Copy out again, word for word, the lines from the one that contains "Viewport: 690px width, 1500px" through the one that contains "[x=43, y=28]", including both.

---------- Dataset entries

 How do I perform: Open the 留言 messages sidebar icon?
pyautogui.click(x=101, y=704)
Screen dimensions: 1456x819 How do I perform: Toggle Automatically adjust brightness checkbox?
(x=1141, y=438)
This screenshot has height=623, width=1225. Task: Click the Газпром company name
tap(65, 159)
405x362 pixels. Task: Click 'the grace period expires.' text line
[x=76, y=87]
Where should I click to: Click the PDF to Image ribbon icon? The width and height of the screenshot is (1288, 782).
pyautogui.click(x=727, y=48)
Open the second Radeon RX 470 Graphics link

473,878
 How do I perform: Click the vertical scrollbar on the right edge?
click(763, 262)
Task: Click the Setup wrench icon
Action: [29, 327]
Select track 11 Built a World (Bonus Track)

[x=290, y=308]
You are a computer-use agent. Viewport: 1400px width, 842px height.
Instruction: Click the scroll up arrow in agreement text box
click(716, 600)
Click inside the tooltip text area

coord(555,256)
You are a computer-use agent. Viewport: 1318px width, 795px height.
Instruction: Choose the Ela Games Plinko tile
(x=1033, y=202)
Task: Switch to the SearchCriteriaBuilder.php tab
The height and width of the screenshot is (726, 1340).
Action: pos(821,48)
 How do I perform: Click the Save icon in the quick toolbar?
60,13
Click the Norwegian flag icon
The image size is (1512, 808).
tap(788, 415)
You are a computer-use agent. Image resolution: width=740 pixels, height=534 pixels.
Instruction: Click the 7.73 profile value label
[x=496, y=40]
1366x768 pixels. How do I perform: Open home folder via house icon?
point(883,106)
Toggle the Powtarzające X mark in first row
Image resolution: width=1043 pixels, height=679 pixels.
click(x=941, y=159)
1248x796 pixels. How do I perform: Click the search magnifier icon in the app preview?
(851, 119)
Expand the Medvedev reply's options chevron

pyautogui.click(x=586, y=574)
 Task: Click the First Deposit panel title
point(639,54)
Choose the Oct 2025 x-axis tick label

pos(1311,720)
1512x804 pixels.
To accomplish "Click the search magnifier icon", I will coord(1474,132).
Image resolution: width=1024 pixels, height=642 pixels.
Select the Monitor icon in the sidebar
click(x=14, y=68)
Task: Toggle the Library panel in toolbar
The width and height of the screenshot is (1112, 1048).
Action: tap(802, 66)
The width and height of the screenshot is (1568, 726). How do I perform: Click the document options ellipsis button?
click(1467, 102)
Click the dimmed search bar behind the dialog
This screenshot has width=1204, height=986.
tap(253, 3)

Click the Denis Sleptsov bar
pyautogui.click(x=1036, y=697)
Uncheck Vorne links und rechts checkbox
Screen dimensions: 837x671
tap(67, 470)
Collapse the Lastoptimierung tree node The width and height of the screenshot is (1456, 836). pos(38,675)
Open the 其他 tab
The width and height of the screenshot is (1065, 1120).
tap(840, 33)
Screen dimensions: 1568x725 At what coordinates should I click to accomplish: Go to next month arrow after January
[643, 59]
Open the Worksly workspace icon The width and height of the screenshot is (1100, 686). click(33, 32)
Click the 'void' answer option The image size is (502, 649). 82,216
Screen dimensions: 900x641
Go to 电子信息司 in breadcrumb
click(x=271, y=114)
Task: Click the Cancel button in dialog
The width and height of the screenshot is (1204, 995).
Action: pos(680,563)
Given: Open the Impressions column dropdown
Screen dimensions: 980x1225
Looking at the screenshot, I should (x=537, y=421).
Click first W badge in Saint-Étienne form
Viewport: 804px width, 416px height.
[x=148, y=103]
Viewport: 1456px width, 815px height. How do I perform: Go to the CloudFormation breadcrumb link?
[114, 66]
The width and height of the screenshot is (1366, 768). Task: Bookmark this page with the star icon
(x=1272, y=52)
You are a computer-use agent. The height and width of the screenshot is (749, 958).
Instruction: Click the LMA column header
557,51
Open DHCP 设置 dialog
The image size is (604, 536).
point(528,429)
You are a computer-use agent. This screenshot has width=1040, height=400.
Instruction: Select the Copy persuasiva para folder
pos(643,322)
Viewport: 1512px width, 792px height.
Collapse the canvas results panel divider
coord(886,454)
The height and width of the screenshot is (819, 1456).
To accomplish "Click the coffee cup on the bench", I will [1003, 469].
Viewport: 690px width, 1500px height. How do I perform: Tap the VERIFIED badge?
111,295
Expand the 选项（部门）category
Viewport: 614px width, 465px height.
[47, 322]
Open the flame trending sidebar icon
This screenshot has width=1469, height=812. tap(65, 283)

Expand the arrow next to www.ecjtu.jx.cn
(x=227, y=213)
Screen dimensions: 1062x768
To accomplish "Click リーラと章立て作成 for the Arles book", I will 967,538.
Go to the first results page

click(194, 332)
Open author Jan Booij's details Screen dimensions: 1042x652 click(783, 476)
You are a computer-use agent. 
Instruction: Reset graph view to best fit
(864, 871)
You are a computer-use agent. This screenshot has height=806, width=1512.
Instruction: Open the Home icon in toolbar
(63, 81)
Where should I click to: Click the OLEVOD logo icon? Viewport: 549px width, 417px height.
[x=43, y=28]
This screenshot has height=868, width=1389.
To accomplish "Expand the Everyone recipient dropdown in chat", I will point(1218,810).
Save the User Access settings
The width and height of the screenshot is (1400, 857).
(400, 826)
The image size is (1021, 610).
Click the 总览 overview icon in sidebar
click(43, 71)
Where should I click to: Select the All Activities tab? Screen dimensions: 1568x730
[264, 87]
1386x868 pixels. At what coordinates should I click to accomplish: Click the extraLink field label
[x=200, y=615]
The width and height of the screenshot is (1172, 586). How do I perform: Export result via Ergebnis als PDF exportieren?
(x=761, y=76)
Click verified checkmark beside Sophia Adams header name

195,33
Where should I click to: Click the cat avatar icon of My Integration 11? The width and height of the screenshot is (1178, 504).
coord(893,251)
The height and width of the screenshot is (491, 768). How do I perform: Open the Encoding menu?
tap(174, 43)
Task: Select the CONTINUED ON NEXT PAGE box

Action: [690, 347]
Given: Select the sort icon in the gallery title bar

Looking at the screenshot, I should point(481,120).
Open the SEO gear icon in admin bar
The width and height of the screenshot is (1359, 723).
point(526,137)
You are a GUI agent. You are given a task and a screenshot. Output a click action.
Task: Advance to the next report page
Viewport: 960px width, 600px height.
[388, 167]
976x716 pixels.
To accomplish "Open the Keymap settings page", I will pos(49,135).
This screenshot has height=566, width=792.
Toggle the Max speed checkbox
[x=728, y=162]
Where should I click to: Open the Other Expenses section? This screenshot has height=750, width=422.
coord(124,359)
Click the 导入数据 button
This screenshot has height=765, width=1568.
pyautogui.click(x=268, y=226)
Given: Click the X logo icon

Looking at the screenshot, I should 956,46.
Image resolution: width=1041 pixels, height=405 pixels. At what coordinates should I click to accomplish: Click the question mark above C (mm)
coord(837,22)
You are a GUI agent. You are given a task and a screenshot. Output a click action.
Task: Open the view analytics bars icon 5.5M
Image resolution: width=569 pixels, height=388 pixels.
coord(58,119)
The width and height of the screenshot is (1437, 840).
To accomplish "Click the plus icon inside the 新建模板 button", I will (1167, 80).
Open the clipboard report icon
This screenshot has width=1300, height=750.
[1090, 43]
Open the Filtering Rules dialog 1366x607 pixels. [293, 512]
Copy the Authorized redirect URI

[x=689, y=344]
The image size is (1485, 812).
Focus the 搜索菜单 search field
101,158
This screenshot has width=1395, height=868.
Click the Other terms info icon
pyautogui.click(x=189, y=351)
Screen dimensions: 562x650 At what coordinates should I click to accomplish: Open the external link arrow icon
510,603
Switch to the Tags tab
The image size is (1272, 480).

--------------------

Right answer:
Viewport: 690px width, 1500px height. How do I perform: Tap the VERIFIED badge?
111,295
Expand the 选项（部门）category
Viewport: 614px width, 465px height.
[47, 322]
Open the flame trending sidebar icon
This screenshot has width=1469, height=812. tap(65, 283)

Expand the arrow next to www.ecjtu.jx.cn
(x=227, y=213)
Screen dimensions: 1062x768
To accomplish "Click リーラと章立て作成 for the Arles book", I will 967,538.
Go to the first results page

click(194, 332)
Open author Jan Booij's details Screen dimensions: 1042x652 click(783, 476)
You are a computer-use agent. 
Instruction: Reset graph view to best fit
(864, 871)
You are a computer-use agent. This screenshot has height=806, width=1512.
Instruction: Open the Home icon in toolbar
(63, 81)
Where should I click to: Click the OLEVOD logo icon? Viewport: 549px width, 417px height.
[x=43, y=28]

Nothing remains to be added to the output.